Your assignment - The required output is the lines below from the line containing "Instruction: Select the highlighted" to the line containing "Task: Enable Show Filtered By Drop Rules", inclusive, retyped exactly. No other lines belong in it.

(Records contained in a dataset)
--*--

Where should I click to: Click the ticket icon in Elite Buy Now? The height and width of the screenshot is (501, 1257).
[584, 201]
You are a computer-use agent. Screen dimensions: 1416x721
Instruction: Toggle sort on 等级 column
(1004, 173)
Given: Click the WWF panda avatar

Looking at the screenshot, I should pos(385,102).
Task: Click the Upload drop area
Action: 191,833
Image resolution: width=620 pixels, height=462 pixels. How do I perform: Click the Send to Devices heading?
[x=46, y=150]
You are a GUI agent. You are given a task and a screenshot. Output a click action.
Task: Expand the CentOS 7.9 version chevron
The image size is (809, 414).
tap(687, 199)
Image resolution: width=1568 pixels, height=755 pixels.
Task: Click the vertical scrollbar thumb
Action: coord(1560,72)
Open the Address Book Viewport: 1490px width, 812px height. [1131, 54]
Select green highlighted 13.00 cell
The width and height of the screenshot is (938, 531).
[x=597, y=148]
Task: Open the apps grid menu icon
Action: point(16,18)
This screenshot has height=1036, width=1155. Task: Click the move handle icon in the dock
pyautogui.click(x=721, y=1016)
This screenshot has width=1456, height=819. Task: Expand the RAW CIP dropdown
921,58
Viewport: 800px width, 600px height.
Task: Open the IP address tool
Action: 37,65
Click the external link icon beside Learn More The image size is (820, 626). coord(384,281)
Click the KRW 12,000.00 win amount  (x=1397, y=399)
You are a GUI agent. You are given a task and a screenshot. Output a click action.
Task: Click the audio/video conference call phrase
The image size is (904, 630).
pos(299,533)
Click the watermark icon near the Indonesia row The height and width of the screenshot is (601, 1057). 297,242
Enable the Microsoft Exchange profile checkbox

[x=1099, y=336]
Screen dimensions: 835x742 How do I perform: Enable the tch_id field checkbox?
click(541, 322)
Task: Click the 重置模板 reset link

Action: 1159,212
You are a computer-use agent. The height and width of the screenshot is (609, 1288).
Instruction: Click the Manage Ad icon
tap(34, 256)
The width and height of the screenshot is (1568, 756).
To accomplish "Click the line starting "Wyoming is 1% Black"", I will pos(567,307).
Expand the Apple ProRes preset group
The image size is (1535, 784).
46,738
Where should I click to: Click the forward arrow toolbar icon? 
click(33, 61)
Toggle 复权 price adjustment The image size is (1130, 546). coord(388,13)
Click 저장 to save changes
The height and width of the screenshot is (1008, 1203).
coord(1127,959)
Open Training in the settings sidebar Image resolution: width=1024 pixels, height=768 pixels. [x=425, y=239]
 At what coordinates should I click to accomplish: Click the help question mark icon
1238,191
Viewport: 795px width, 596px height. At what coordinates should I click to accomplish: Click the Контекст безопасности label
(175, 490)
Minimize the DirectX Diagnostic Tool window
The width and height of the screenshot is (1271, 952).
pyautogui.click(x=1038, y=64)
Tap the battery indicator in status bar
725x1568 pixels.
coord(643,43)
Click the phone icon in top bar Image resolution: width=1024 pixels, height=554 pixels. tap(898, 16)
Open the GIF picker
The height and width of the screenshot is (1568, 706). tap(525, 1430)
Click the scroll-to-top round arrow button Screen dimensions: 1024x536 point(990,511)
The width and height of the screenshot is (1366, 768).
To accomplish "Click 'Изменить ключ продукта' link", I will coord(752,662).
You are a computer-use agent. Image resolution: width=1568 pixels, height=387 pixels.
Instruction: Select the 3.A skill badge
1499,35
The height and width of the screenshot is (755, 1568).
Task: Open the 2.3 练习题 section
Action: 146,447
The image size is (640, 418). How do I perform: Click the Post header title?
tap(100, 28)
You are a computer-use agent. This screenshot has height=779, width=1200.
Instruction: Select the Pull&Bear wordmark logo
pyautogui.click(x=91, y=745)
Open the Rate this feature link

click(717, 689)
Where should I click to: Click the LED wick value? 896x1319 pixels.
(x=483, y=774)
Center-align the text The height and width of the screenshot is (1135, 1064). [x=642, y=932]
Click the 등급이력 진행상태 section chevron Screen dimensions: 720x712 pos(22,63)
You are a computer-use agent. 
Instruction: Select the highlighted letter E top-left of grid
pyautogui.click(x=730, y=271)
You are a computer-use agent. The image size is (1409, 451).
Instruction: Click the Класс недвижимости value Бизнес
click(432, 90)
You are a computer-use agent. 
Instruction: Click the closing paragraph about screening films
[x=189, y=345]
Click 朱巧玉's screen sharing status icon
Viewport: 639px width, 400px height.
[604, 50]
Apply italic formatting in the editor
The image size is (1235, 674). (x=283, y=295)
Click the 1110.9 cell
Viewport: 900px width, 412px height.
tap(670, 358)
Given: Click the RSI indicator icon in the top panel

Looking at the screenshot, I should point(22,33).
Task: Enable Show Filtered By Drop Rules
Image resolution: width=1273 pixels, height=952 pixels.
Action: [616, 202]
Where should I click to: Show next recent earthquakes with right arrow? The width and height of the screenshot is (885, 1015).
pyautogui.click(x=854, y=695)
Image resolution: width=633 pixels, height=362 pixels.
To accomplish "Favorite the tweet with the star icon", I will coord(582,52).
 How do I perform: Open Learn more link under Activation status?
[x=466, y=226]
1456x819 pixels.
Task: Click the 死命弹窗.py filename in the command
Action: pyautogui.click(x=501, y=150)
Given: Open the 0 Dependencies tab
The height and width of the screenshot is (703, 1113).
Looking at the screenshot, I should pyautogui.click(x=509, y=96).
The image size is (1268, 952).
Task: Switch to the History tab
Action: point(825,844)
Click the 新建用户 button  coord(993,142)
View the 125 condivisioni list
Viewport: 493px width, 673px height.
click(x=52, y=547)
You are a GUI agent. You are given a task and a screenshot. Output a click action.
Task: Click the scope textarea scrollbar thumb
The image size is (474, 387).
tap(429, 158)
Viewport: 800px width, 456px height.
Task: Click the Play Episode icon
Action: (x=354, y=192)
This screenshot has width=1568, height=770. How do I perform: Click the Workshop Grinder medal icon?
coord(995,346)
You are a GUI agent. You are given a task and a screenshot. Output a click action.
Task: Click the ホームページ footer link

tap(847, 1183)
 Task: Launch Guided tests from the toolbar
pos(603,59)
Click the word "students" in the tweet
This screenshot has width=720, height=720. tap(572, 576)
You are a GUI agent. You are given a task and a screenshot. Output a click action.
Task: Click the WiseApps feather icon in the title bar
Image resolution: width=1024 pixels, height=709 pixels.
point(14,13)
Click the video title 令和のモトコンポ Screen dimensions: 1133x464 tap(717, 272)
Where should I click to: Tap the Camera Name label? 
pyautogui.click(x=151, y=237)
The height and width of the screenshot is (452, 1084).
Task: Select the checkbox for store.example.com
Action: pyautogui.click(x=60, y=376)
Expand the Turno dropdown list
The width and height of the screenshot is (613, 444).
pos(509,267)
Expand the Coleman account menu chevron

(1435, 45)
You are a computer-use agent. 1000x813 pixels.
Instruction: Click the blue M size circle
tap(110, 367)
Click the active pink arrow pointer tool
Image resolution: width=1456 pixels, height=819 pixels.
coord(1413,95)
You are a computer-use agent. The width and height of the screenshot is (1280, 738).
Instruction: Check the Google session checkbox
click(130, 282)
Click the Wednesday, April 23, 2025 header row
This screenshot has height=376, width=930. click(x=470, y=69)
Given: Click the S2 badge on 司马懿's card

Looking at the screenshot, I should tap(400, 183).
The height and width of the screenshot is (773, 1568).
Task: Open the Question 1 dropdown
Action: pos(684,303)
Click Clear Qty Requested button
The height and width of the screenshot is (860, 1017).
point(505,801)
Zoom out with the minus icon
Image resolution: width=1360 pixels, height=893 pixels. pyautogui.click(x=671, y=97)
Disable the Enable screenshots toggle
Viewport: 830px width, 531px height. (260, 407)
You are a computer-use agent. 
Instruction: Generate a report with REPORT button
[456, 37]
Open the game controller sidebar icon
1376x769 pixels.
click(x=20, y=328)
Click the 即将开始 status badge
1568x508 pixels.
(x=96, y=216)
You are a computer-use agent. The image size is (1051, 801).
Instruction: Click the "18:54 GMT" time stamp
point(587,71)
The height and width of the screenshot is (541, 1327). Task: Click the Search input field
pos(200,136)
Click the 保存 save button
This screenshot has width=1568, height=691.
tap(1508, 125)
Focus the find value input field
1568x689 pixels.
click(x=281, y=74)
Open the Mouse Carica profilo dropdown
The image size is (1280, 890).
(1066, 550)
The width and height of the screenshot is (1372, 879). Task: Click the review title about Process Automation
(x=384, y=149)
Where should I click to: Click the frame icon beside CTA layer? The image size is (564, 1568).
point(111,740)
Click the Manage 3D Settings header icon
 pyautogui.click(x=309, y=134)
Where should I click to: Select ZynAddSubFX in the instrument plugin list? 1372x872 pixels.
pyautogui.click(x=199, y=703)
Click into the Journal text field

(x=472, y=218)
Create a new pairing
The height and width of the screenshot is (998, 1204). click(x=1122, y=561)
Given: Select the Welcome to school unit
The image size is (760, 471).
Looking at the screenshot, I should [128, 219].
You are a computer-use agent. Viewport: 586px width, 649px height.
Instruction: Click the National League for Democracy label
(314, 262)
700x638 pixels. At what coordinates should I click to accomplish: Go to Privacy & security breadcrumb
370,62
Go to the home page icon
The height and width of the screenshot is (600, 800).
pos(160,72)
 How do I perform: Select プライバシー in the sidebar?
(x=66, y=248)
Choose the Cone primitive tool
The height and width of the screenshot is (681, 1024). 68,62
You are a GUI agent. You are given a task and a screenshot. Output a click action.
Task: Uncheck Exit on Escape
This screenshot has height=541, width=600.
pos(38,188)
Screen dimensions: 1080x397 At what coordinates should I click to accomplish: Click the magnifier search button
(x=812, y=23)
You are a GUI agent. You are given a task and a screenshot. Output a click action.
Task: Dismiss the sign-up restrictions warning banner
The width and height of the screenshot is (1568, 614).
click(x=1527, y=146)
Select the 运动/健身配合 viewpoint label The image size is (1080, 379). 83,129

--*--

Finished exercise -
Instruction: Select the highlighted letter E top-left of grid
pyautogui.click(x=730, y=271)
You are a computer-use agent. The image size is (1409, 451).
Instruction: Click the Класс недвижимости value Бизнес
click(432, 90)
You are a computer-use agent. 
Instruction: Click the closing paragraph about screening films
[x=189, y=345]
Click 朱巧玉's screen sharing status icon
Viewport: 639px width, 400px height.
[604, 50]
Apply italic formatting in the editor
The image size is (1235, 674). (x=283, y=295)
Click the 1110.9 cell
Viewport: 900px width, 412px height.
tap(670, 358)
Given: Click the RSI indicator icon in the top panel

Looking at the screenshot, I should point(22,33).
Task: Enable Show Filtered By Drop Rules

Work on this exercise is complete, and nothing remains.